I haven’t been to the cities mentioned but in many Chinese cities that I had been to ( not the the 1st tier cities), most of the streets are very wide, at least 6 lanes…..4 lanes in the middle serving as the main thoroughfare, & 1 or 2 at both sides of the middle thoroughfare serving as service roads… in China, the roads are wide enough to accommodate a ground level LRT system…….not sure whether such a system can be applied in Georgetown & not cause massive disruption here

David Loman
David Loman
28 May 2016 9.23am

China unveils ‘straddling bus’ design to beat traffic jams.
The concept vehicle is designed to float above the clogged-up streets of some of the country’s biggest cities.
See report and video here:

The design of electric “straddling buses” lets cars drive underneath them, and can help reduce air pollution.
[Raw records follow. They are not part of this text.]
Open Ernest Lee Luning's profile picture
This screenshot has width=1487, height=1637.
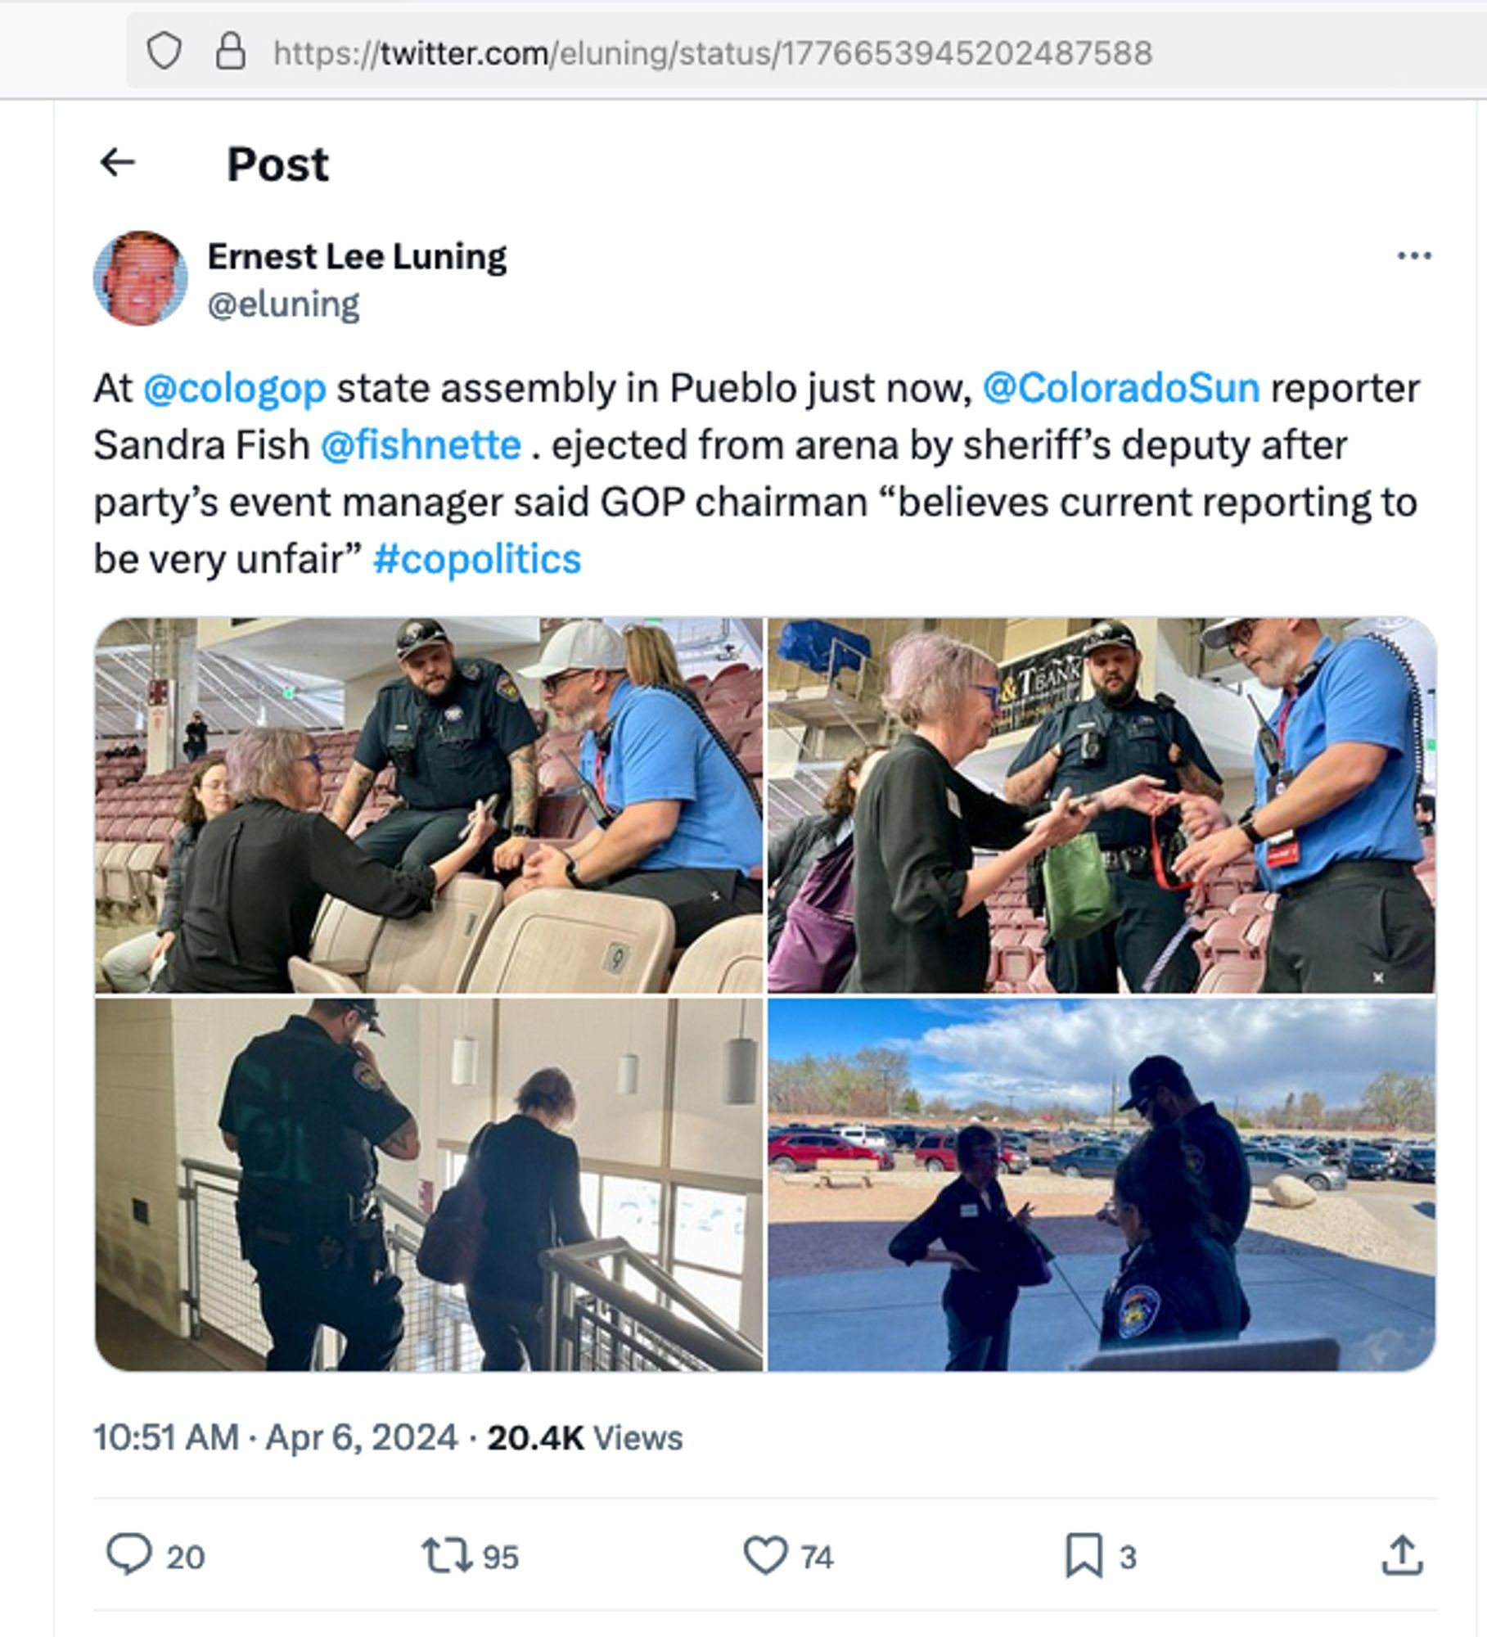[140, 278]
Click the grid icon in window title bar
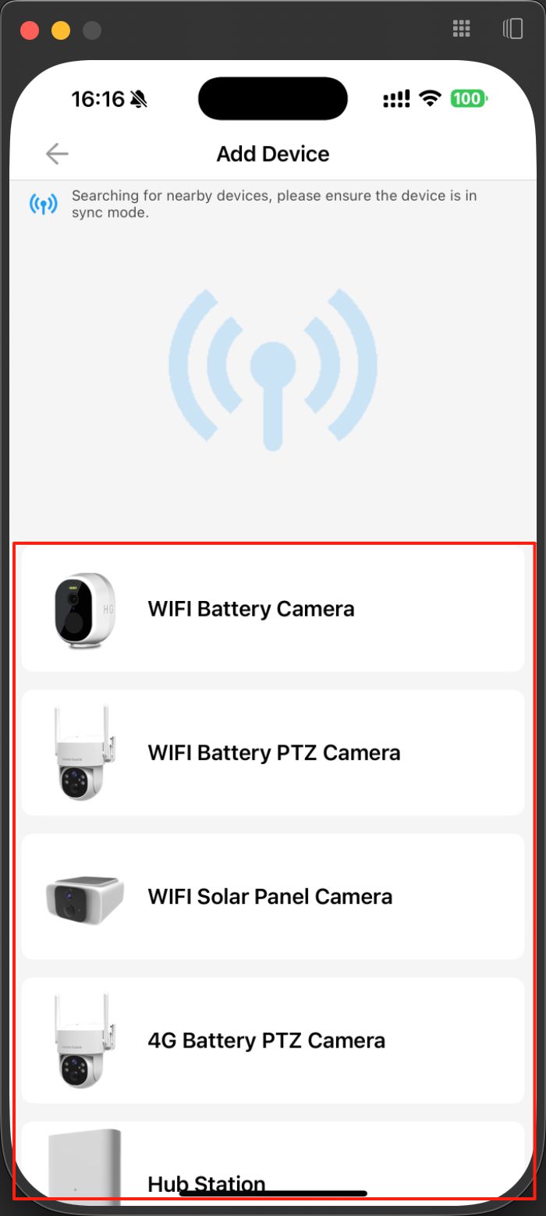The width and height of the screenshot is (546, 1216). (462, 30)
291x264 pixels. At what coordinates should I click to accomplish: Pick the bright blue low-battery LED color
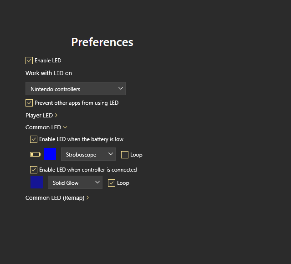(50, 154)
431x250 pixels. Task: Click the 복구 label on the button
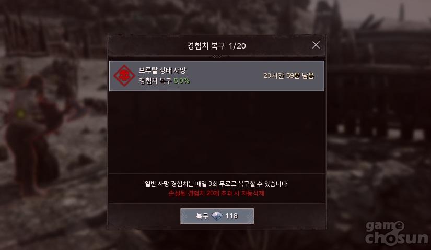coord(202,216)
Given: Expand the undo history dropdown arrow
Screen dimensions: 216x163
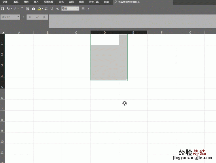Looking at the screenshot, I should [11, 9].
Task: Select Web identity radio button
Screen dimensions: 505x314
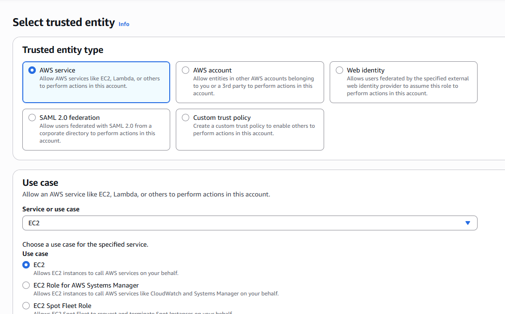Action: click(x=339, y=70)
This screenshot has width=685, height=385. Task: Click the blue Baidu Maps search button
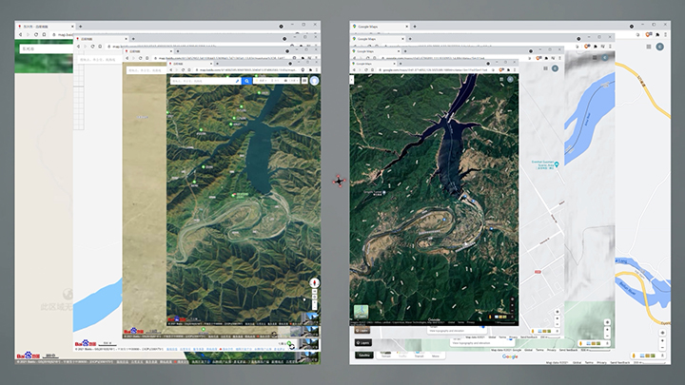pos(247,82)
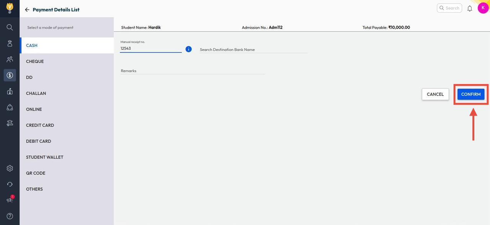Click the announcements megaphone icon

pyautogui.click(x=10, y=200)
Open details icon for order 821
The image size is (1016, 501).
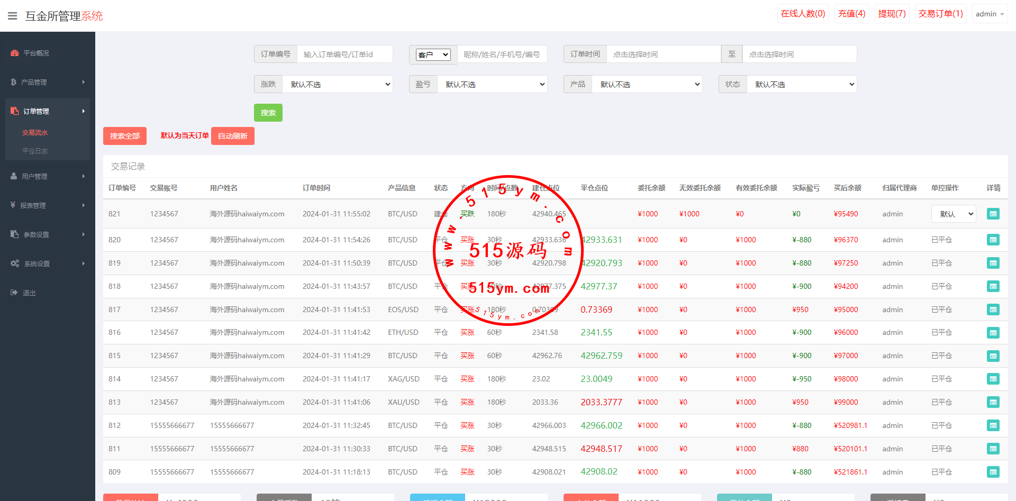(x=993, y=214)
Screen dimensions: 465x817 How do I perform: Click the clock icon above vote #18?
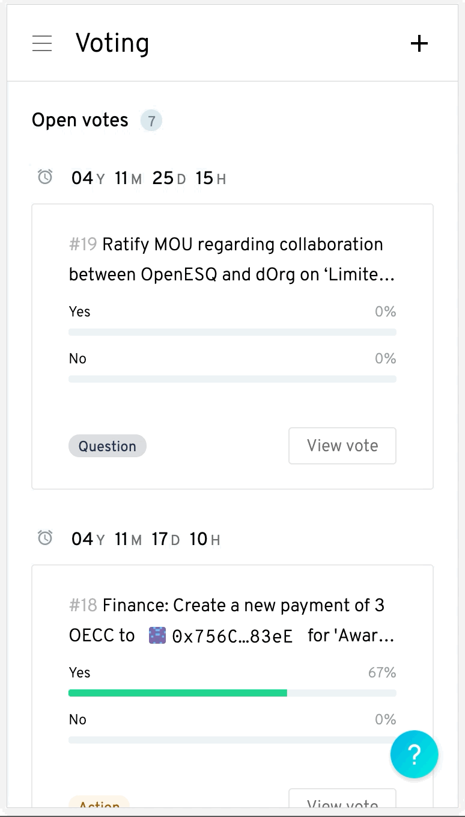click(45, 538)
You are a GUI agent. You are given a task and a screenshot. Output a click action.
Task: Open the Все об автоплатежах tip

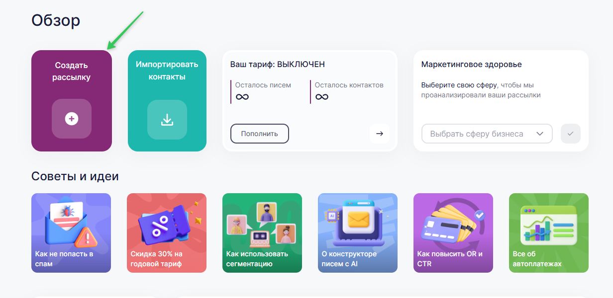pos(549,233)
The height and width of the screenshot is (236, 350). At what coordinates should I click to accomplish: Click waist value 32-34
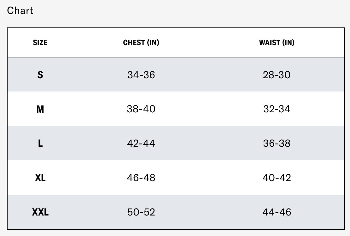tap(277, 109)
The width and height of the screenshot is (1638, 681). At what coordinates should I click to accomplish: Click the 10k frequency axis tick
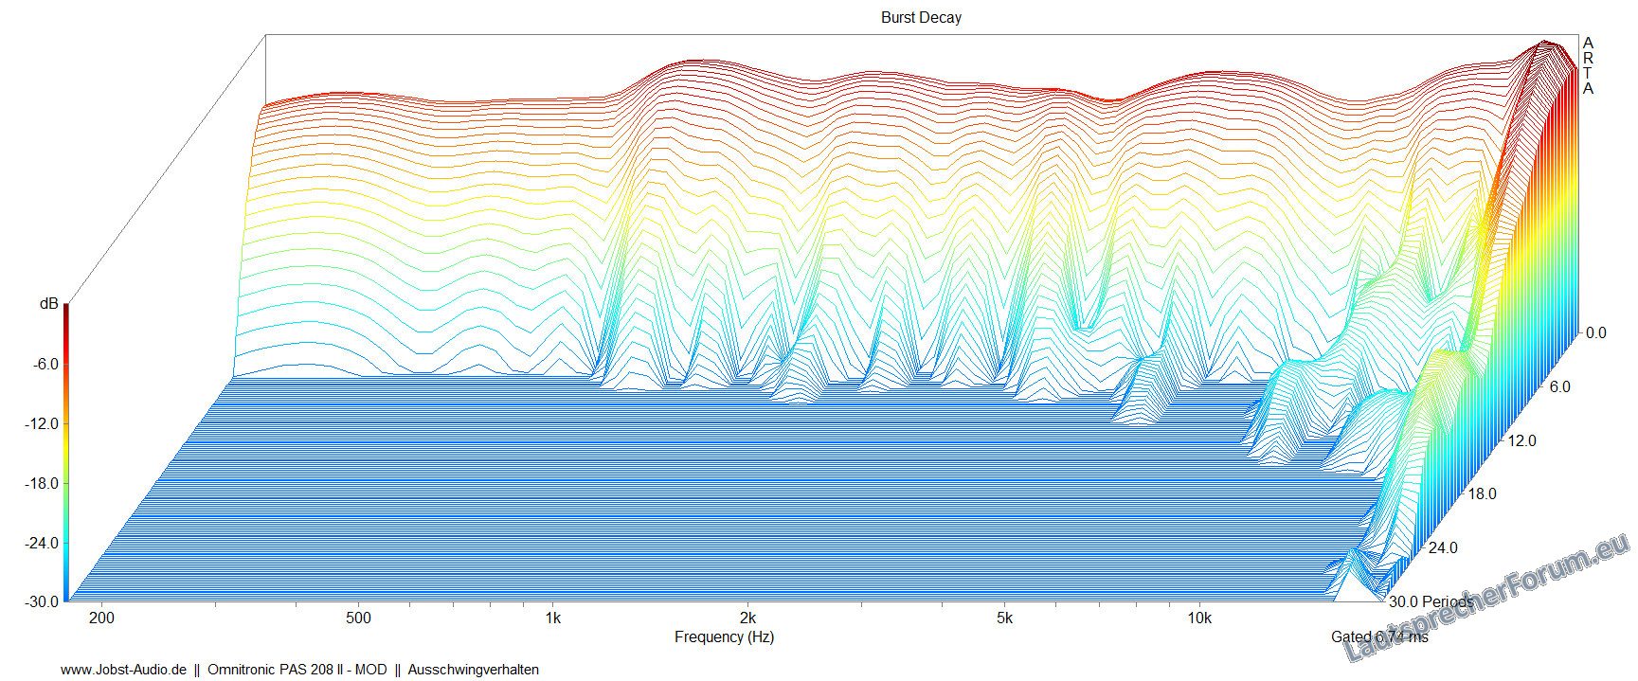click(x=1198, y=618)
Also known as land airbus, the new invention is less costly than subway systems:

Lord Jim
Lord Jim
27 May 2016 2.02pm

Those modern looking train or tram as depicted here would not complement the heritage look.
26 May 2016 9.02pm

wonderful heritage food in Penang !!!!!
26 May 2016 7.27pm

check this out a Mat Salleh’s food adventure in Penang

9 Jun 2016 12.14pm
Reply to  Anil Netto

No need talk food as Anil is too busy as transport advisor?

26 May 2016 8.20am

dont get deceived by anil. look at his pics. his pic of china’s trams has exclusive tramway reserve. they do not share with other road users . no objection if pg can have the same exclusive zone. but how pg lang gets to the middle of the road to take tram? dash across the road, traffic n stop cars ar every stop or built unfriendly overhead bridge like in taiwan again in anil’ s pic.

25 May 2016 10.57pm

throw a stone and where it lands , go to that city. a carriageway has at least 3 lanes on each direction. putting tramways sup sup sui. no problem.
here just widen the road kau beh kau bu for 2 lanes each direction road.
china has been roads n side walk for future cities

Alena Lau
25 May 2016 8.22pm

Correction on RM220/km

Anil Netto
Anil Netto
26 May 2016 6.59pm
Reply to  Alena Lau

Thanks for pointing it out!

Top Gearer
Top Gearer
25 May 2016 3.17pm

Penangites are fanatical about owning cars as bin chui reason. Light rail on the land will deprive them the wider roads to roam around !

Gwynn Jenkins
Gwynn Jenkins
25 May 2016 2.27pm

Are Chinese better drivers then?

gk ong
gk ong
25 May 2016 1.54pm

Lately plenty of rail talk but no real talk on food? Meanwhile Obama & Bourdain enjoyed $6 meal at Hanoi, what RM6 meal in Penang would make Najib & Bourdain sat together? Menu Rakyat 1Malaysia?

David Loman
David Loman
26 May 2016 6.11am
Reply to  gk ong

Move over Bourdain, Steve’s Kitchen guy was in Penang to taste these Penang street food:
1. Char Koay Teow in Perak Road
2. Ark Ka Wan and Roasted Chicken Parson Nose in Perak Road
3. Koay Chiap in Kimberly Street
4. Stewed Chicken Feet in Kimberly Street
5. Hokkien Mee along Burmah Road
6. Roasted Stingray in Gurney Drive
7. Roasted Chicken Wings in Gurney Drive

26 May 2016 9.55am
Reply to  gk ong

Now I refer to Food Ranger Trevor on YouTube that features recommended Penang Street Food. Anil and his allied Penang-lang over focus on cat justice and overlook the revenue generating food reporting to sustain readers interests.